## WHAT TO DO
The lines to repeat are those below from the one containing "October 2015 (321, 937)" down to the one containing "Missouri (315, 304)", both included; reproduce them exactly and nothing else.

(INFORMATION SHOWN Opens)

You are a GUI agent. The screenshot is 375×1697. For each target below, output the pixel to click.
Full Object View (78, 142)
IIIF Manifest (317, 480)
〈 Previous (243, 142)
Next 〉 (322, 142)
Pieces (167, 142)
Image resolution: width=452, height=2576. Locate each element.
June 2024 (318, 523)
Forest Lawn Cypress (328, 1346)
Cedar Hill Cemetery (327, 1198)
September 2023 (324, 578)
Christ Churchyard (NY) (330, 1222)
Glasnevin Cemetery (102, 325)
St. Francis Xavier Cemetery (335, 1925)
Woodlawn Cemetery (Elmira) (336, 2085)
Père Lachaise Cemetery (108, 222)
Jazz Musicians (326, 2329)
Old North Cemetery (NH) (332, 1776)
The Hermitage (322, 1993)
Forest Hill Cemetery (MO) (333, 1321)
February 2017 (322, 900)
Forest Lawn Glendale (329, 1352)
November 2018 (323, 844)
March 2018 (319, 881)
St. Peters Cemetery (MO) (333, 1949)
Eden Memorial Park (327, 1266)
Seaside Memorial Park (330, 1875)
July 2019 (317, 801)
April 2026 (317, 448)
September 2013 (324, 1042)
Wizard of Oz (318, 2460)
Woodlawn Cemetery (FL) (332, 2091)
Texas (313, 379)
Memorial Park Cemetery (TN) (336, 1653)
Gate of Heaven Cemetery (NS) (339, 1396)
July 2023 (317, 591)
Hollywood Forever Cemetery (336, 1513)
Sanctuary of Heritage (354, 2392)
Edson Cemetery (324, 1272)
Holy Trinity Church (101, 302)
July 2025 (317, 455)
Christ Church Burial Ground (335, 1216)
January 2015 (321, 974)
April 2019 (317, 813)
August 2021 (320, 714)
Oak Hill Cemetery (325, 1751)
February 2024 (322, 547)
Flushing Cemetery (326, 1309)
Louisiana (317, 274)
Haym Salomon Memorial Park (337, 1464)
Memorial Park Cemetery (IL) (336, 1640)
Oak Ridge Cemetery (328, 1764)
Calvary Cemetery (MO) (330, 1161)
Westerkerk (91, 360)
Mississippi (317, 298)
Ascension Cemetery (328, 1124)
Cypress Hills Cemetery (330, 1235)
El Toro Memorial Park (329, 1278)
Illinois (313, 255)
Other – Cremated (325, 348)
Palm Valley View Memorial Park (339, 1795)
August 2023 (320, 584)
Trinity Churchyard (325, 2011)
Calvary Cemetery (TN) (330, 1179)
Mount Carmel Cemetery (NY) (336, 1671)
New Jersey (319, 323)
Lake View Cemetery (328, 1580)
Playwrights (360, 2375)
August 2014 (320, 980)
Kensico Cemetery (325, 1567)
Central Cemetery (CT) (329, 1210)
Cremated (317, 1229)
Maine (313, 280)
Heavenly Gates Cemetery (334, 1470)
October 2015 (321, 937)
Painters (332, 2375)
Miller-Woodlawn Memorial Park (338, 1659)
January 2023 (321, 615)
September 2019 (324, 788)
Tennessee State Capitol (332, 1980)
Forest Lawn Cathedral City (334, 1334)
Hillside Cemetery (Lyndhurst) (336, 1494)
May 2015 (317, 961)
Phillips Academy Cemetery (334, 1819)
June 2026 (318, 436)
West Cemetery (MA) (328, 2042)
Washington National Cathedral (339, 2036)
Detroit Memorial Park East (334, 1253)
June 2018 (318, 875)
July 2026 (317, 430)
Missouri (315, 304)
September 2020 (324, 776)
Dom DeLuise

(INFORMATION SHOWN Closes)

## EXERCISE SOLUTION
October 2015 (321, 937)
Painters (332, 2375)
Miller-Woodlawn Memorial Park (338, 1659)
January 2023 (321, 615)
September 2019 (324, 788)
Tennessee State Capitol (332, 1980)
Forest Lawn Cathedral City (334, 1334)
Hillside Cemetery (Lyndhurst) (336, 1494)
May 2015 (317, 961)
Phillips Academy Cemetery (334, 1819)
June 2026 (318, 436)
West Cemetery (MA) (328, 2042)
Washington National Cathedral (339, 2036)
Detroit Memorial Park East (334, 1253)
June 2018 (318, 875)
July 2026 (317, 430)
Missouri (315, 304)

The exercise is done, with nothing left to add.